楽しいときに笑えるのは当たり前だし、そうじゃないときに最低でも普通に振る舞ってこそ、人を預かっている立場に相応しいといえるはず。周りに不安が伝染してしまうこともあるだろうから気を付けないと……。
◆◆◆
「――シュナイダー、待ちくたびれましたわ。随分遅かったですわね……」
室内に仮面の男が姿を現わした途端、苛立った様子で煌びやかな椅子から立ち上がる女がいた。
「申し訳ありません、ダリア様、悪い報告と良い報告があります……」
「そうですか……。では、悪い報告のほうから聞かせてくださいな」
「はっ……! 恐れながら申し上げます。あと一歩のところまでいったのですが、カインを取り逃してしまいました……」
シュナイダーがそう発言して以降、しばらく重量感のある沈黙が続いたのち、ダリアが溜め息をこぼしつつ口を開く。

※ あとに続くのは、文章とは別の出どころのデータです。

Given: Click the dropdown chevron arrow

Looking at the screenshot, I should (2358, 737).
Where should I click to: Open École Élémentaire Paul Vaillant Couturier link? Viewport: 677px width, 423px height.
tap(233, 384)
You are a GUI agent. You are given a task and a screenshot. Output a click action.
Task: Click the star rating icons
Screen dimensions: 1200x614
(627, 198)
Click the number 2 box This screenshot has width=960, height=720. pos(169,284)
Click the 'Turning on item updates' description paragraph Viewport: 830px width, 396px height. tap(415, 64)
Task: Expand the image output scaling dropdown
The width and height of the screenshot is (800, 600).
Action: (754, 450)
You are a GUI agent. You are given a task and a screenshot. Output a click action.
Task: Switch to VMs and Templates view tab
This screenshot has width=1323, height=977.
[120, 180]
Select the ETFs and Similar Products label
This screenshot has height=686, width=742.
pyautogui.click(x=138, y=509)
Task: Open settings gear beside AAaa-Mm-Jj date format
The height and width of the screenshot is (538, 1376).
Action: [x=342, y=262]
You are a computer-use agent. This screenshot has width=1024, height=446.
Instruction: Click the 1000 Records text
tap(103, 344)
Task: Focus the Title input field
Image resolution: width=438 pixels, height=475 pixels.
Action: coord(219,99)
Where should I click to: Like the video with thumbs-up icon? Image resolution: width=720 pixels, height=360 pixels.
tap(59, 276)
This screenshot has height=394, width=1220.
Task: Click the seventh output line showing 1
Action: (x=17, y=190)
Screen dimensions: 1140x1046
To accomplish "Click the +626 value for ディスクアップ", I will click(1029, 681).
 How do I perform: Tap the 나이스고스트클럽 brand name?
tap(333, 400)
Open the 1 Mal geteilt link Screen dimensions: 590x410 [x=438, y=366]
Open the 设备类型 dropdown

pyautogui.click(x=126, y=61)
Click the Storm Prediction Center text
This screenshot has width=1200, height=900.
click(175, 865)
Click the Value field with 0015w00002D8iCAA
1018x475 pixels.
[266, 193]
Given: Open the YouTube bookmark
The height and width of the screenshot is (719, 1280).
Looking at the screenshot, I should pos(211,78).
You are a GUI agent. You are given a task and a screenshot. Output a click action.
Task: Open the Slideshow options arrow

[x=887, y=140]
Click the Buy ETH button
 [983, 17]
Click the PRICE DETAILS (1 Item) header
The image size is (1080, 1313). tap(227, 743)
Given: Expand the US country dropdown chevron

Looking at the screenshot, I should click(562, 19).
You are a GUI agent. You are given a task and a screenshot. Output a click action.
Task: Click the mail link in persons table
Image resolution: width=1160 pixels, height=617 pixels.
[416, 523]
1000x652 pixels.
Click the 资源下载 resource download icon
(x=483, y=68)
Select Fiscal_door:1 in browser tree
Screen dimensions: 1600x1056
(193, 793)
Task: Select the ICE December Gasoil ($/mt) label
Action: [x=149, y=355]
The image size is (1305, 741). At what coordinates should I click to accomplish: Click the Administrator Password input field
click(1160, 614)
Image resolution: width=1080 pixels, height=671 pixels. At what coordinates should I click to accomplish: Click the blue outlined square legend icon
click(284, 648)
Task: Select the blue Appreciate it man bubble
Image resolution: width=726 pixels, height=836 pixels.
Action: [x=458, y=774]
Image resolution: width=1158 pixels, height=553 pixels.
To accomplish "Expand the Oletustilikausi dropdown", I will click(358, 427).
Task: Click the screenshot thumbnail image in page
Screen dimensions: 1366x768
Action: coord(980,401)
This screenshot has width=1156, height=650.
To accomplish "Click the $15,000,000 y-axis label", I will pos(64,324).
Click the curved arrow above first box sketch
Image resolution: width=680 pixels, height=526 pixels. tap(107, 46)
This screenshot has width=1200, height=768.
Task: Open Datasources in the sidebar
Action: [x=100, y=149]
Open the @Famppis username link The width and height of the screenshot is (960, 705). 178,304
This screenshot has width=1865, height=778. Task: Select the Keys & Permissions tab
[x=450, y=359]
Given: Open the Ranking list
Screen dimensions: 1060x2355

「……シュナイダー……あなたは能力に関してはなんの問題もないというのに、それでも失敗するのはおそらく優しすぎるからですわ。あのときの約束、もう忘れたのですこと……?」
「滅相もございません、ダリア様……。あなたは雲の上のお方でしたが、ただの罪人に過ぎない吾輩を救っていただきました。この御恩には、あなたを王位に継がせることでしか報いることはできないと、そう今でも固く心に誓っております……」
「よろしい……その気持ちがあるなら、これからもあなたに重要な役目を任せられますわ」
「はっ、ありがたきお言葉……」
「それで、良い報告についても教えて頂戴」
「はっ……クロードたちはカインを救出したにもかかわらず説得に失敗したそうでありまして、例の武具屋に入ったカインが渋い顔ですぐにギルドへ帰還したとの報告が入ってきております」
「ウププッ……クロードもミュリアも人間の面を被っているだけのケダモノですもの。あんなやつらの味方になりたくないと思うのは至極当然ですわ……」
「確かに……」
「それにしても、カインとやらは一体誰に靡くつもりなのでしょう? ソフィアは王位に興味がないはずですし……妙に気になりますわ。とにかく、これからも監視を怠らぬようにしなさい、シュナイダー」
「はっ……!」
◆◆◆
「「「「……ゴポッ……」」」」
水の神殿ダンジョンの入り口前では、大きな四つの泡が定期的に浮かび上がっていたが、それを吐き出す者たちの顔は一様に沈み込んでいた。
「お、おい……カインはなんで来ないんだ……? ゴポッ……」
「ナセル……ゴポッ……それ、私のほうが知りたいんだけど……?」
「自分もファリムに同意だ、リーダー……ゴポッ……!」
「リーダーさん……あたしもファリムさんやロイスさんと同じ気持ちですし、お腹も空きました……。水はもう飲みたくないです……ゴポポッ……」
「ま、まあここまで遅いのは確かに想定外だけどよ……カインのやつがいずれ来るのは間違いねえって。何故ならギルドの係員の一人に、水の神殿の依頼をやつが興味深そうに見てるって教えてもらったからな」
「「「……」」」」
「お、おい、お前たち、そんな不安そうな顔すんなって! こっちまで心配になってくるだろうが――ゴポオォッ……!?」
この上なく頬を膨らませて浮かび上がっていくナセル。彼が血眼で目指す水面は、いつしか黄金色に染まっていた……。